▶ _TO DO_: Could you copy, exactly as written, every line from the first line of the records through the one containing "This screenshot has height=1000, width=1778."?

══ PROVIDED MATERIAL ══

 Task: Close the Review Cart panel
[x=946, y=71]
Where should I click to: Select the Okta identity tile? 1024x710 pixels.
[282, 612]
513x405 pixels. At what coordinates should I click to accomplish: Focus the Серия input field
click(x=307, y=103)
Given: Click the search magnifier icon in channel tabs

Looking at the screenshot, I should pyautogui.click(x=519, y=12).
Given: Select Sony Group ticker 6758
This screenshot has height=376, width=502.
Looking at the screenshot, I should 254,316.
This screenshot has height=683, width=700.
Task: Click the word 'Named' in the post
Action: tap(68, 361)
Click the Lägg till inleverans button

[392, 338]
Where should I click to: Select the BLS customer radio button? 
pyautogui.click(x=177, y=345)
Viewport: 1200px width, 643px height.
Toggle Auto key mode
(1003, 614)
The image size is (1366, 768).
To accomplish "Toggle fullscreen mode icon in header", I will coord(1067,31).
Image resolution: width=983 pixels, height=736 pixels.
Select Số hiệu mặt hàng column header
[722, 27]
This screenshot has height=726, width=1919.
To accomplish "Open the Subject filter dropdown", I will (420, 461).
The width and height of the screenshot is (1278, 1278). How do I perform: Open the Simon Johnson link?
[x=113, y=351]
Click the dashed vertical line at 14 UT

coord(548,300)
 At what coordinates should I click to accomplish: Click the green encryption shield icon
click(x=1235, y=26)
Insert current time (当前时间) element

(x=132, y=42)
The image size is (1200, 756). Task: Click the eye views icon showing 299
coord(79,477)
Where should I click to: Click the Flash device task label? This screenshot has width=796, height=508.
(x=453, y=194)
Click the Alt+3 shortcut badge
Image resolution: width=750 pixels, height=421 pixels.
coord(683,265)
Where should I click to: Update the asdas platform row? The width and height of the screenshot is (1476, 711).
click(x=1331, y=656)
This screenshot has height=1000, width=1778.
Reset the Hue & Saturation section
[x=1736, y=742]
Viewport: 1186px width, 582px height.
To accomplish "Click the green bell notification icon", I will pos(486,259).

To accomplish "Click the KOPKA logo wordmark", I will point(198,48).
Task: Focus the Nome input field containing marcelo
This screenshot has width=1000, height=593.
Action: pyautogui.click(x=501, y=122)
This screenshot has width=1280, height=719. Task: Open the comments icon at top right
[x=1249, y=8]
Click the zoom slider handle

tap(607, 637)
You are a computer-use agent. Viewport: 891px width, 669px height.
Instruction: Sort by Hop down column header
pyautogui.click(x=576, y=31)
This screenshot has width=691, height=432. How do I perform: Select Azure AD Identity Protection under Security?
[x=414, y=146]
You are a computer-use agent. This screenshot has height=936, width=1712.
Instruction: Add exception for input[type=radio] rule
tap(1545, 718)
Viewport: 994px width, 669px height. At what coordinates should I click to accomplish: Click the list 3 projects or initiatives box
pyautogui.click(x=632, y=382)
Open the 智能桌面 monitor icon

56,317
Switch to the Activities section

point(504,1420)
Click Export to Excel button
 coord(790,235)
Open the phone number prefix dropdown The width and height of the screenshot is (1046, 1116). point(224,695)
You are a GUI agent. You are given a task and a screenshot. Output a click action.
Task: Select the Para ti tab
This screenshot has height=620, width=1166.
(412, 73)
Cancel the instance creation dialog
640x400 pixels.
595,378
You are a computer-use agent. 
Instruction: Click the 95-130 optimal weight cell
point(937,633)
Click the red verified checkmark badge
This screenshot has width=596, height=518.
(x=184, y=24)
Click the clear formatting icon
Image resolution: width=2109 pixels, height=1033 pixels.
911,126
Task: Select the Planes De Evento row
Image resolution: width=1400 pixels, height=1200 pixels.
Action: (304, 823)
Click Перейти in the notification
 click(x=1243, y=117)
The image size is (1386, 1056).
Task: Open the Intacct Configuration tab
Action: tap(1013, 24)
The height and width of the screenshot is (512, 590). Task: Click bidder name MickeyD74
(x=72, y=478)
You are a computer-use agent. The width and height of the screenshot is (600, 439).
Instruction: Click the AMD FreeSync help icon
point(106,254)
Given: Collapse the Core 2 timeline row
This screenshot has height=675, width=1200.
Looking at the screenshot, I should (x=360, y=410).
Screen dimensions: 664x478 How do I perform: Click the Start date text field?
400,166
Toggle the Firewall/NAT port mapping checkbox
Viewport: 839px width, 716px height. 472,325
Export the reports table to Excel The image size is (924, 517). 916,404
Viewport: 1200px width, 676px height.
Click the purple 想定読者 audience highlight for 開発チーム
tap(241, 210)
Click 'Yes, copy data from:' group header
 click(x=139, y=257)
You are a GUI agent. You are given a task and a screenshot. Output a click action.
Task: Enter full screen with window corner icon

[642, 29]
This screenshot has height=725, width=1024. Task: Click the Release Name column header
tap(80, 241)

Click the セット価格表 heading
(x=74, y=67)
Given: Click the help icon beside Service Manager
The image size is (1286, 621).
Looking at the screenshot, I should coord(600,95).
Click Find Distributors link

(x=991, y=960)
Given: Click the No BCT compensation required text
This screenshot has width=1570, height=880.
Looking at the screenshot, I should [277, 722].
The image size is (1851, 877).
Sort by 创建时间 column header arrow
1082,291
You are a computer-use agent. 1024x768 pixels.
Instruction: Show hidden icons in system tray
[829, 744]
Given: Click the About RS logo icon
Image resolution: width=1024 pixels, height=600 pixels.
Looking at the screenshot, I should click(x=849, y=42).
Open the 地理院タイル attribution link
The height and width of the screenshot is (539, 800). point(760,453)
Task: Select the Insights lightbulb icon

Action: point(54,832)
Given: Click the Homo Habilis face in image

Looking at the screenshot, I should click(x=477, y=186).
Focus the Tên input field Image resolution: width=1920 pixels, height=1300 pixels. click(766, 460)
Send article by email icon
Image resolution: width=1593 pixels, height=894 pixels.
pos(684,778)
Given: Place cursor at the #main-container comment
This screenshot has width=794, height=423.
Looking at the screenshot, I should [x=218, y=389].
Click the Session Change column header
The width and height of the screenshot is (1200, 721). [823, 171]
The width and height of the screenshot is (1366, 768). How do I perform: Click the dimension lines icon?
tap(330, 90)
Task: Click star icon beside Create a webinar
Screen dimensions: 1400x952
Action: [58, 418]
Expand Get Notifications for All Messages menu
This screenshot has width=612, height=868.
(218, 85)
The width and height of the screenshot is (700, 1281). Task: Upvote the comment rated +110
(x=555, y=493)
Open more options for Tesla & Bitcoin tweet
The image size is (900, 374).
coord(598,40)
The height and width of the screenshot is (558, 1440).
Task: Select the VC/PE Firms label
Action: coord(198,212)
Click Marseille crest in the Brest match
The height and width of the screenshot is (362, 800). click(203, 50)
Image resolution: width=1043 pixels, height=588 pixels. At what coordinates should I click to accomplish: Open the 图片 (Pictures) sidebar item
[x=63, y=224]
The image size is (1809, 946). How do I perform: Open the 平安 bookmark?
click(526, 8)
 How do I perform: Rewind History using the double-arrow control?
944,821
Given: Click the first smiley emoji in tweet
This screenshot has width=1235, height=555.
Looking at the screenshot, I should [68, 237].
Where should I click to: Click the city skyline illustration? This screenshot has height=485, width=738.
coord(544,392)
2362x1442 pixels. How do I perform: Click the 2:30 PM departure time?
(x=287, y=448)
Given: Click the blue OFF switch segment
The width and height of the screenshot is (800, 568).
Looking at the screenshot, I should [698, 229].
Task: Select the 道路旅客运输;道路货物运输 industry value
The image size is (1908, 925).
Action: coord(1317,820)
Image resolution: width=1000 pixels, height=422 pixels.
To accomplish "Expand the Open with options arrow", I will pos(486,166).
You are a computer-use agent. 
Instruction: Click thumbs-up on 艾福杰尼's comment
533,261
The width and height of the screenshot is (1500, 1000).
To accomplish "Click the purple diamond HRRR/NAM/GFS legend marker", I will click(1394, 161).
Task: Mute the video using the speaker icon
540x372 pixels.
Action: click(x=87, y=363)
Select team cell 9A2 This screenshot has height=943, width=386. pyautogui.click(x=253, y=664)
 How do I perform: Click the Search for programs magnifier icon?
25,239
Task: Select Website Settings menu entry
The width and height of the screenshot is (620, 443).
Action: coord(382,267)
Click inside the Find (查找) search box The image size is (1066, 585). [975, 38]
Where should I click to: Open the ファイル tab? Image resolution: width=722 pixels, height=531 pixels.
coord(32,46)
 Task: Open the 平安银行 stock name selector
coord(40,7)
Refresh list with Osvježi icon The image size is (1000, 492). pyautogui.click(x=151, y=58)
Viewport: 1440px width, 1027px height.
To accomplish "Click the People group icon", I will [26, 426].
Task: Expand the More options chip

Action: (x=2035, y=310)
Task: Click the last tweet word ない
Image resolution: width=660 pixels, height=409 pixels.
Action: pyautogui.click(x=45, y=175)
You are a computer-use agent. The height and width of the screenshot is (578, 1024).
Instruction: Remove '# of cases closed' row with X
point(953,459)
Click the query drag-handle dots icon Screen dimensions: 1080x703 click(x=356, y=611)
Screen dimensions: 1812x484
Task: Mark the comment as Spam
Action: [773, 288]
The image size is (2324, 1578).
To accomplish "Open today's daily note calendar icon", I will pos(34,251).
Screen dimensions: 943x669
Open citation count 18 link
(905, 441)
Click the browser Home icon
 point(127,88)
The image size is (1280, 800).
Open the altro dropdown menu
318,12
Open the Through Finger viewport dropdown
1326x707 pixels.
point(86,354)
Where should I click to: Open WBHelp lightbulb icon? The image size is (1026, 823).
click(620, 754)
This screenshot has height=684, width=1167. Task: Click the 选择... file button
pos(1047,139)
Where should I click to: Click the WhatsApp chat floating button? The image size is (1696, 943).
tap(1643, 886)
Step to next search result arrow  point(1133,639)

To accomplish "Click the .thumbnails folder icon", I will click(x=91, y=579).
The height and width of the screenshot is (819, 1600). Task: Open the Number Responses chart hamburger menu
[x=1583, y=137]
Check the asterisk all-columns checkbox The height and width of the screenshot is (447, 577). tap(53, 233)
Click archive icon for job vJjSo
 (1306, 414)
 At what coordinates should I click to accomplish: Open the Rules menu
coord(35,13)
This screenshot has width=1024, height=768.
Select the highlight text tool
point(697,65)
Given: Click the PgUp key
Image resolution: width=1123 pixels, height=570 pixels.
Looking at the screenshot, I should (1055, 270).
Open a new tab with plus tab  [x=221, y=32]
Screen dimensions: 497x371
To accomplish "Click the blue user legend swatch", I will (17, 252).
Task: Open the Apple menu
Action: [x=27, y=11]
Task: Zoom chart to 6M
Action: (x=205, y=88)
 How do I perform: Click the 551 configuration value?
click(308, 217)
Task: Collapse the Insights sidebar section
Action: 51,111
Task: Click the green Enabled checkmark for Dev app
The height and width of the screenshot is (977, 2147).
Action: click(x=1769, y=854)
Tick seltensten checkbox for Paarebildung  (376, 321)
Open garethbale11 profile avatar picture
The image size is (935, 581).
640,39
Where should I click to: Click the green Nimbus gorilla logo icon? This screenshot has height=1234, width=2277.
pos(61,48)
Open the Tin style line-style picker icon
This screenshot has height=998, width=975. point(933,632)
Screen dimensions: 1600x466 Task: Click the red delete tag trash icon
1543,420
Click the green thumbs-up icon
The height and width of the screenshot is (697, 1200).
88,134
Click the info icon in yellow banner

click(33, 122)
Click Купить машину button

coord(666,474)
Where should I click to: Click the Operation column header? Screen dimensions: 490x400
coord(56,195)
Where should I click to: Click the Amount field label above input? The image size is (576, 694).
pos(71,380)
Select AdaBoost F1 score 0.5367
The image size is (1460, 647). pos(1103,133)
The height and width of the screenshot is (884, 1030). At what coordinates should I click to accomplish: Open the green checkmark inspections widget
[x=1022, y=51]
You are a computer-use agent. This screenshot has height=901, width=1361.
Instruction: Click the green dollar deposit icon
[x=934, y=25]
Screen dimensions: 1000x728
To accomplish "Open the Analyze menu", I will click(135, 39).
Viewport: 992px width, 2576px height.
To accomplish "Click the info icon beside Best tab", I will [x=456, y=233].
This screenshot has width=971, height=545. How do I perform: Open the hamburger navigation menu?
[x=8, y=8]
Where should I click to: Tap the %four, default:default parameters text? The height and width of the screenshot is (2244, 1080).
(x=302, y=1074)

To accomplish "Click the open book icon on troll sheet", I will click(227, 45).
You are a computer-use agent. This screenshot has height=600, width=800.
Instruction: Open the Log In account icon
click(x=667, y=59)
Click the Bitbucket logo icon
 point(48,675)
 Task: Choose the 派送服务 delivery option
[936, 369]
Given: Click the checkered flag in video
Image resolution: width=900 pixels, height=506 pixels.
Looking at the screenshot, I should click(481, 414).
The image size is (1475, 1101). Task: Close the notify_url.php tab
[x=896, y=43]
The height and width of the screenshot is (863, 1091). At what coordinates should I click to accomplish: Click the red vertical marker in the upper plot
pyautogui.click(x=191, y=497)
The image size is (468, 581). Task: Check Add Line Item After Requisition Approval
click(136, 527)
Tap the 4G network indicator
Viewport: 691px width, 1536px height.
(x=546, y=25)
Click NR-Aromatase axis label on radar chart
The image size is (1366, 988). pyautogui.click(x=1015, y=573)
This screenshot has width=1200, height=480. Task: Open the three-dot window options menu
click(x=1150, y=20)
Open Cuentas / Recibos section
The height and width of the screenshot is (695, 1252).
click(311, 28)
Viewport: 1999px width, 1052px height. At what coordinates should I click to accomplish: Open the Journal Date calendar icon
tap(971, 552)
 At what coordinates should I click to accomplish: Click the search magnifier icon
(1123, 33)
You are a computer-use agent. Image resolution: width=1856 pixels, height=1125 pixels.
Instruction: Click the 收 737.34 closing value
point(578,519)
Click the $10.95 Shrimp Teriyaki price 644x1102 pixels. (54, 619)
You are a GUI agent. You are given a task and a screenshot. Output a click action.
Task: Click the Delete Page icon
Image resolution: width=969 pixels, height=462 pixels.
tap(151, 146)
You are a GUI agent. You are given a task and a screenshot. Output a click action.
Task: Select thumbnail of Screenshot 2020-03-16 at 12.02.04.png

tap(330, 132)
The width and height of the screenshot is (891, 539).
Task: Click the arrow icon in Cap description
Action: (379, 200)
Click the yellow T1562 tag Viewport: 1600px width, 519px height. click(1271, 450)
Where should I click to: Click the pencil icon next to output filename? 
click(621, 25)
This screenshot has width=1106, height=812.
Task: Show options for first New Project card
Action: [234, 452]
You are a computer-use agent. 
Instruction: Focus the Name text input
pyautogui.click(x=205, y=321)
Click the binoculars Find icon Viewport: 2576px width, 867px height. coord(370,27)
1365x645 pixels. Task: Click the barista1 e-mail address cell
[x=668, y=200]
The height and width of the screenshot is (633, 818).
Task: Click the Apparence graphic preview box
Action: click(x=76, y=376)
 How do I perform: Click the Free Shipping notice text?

═══

▶ _ANSWER SECTION_:
 Task: Close the Review Cart panel
[x=946, y=71]
Where should I click to: Select the Okta identity tile? 1024x710 pixels.
[282, 612]
513x405 pixels. At what coordinates should I click to accomplish: Focus the Серия input field
click(x=307, y=103)
Given: Click the search magnifier icon in channel tabs

Looking at the screenshot, I should pyautogui.click(x=519, y=12).
Given: Select Sony Group ticker 6758
This screenshot has height=376, width=502.
Looking at the screenshot, I should 254,316.
This screenshot has height=683, width=700.
Task: Click the word 'Named' in the post
Action: tap(68, 361)
Click the Lägg till inleverans button

[392, 338]
Where should I click to: Select the BLS customer radio button? 
pyautogui.click(x=177, y=345)
Viewport: 1200px width, 643px height.
Toggle Auto key mode
(1003, 614)
The image size is (1366, 768).
To accomplish "Toggle fullscreen mode icon in header", I will coord(1067,31).
Image resolution: width=983 pixels, height=736 pixels.
Select Số hiệu mặt hàng column header
[722, 27]
This screenshot has height=726, width=1919.
To accomplish "Open the Subject filter dropdown", I will (420, 461).
The width and height of the screenshot is (1278, 1278). How do I perform: Open the Simon Johnson link?
[x=113, y=351]
Click the dashed vertical line at 14 UT

coord(548,300)
 At what coordinates should I click to accomplish: Click the green encryption shield icon
click(x=1235, y=26)
Insert current time (当前时间) element

(x=132, y=42)
The image size is (1200, 756). Task: Click the eye views icon showing 299
coord(79,477)
Where should I click to: Click the Flash device task label? This screenshot has width=796, height=508.
(x=453, y=194)
Click the Alt+3 shortcut badge
Image resolution: width=750 pixels, height=421 pixels.
coord(683,265)
Where should I click to: Update the asdas platform row? The width and height of the screenshot is (1476, 711).
click(x=1331, y=656)
This screenshot has height=1000, width=1778.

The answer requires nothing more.